WHAT YOU NEED TO DO
After locating the line containing "Given: Open the QQ contact link 2737626832" in the entries below, please write out that line and the rest through the end exactly. Omit pictures.

EXCERPTED DATA
==========

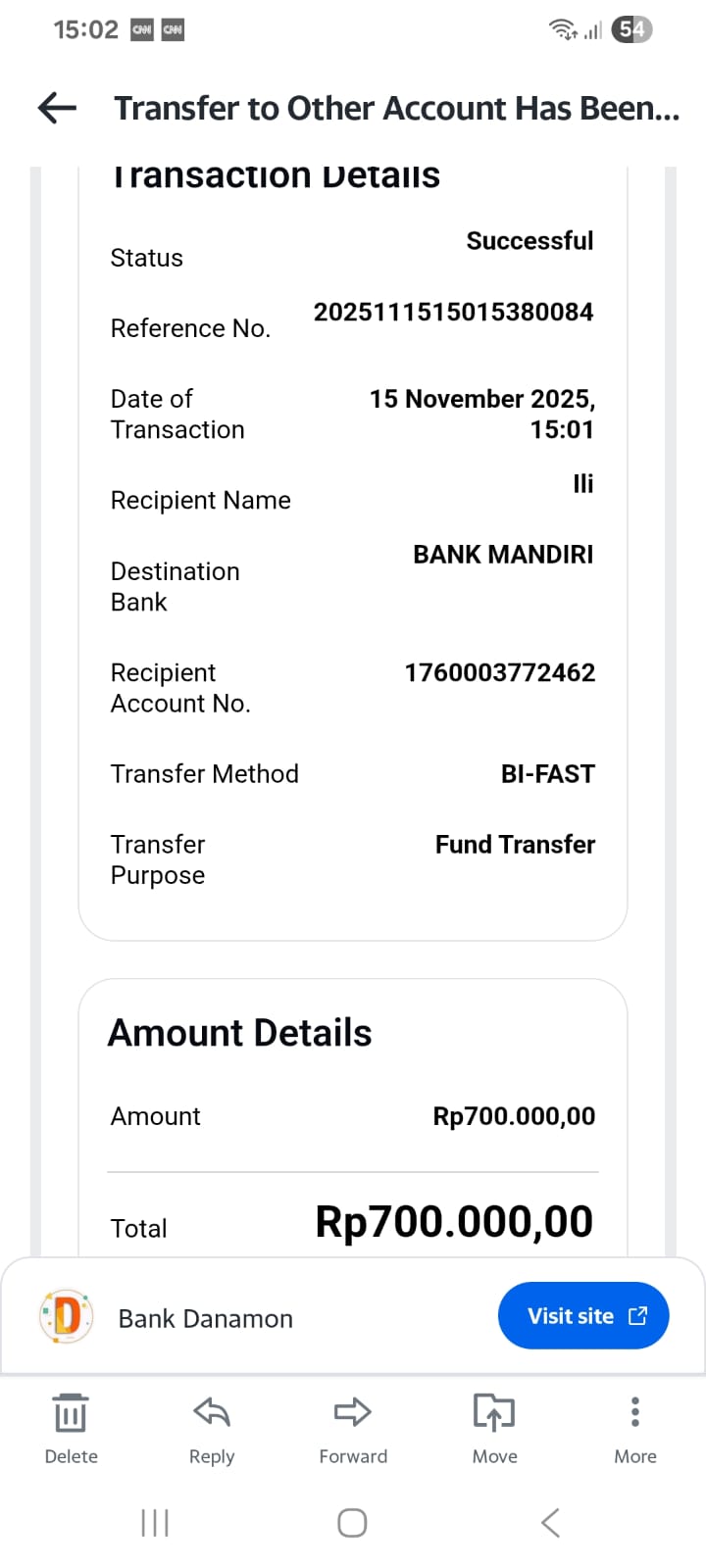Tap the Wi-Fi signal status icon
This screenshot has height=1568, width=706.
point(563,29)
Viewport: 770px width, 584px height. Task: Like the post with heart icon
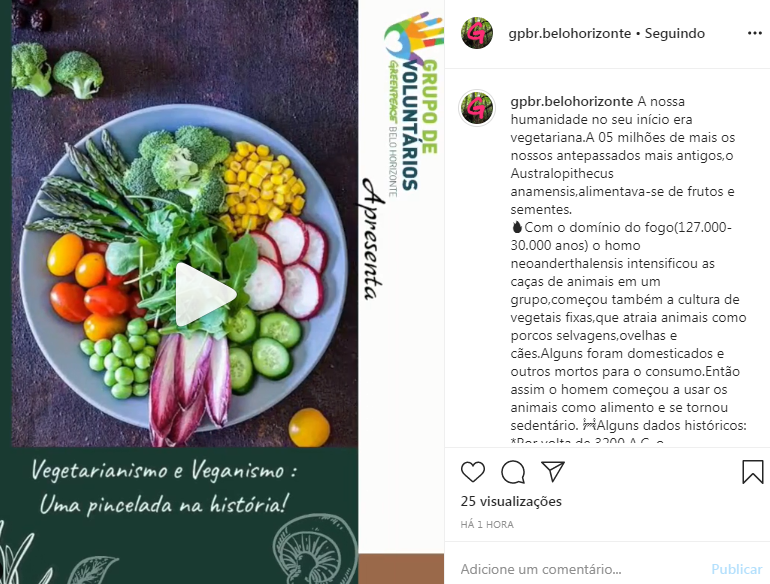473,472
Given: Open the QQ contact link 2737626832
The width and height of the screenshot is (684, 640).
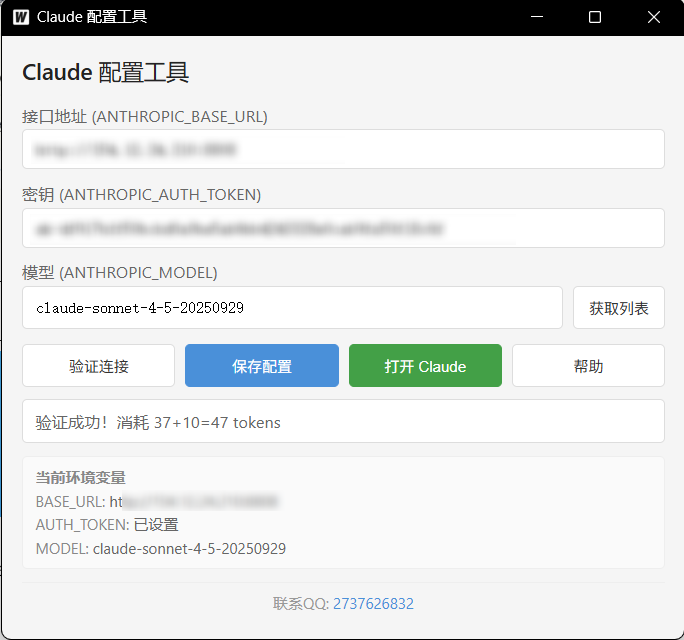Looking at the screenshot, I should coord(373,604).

==========

RESPONSE
Given: Open the QQ contact link 2737626832
The width and height of the screenshot is (684, 640).
Looking at the screenshot, I should coord(373,604).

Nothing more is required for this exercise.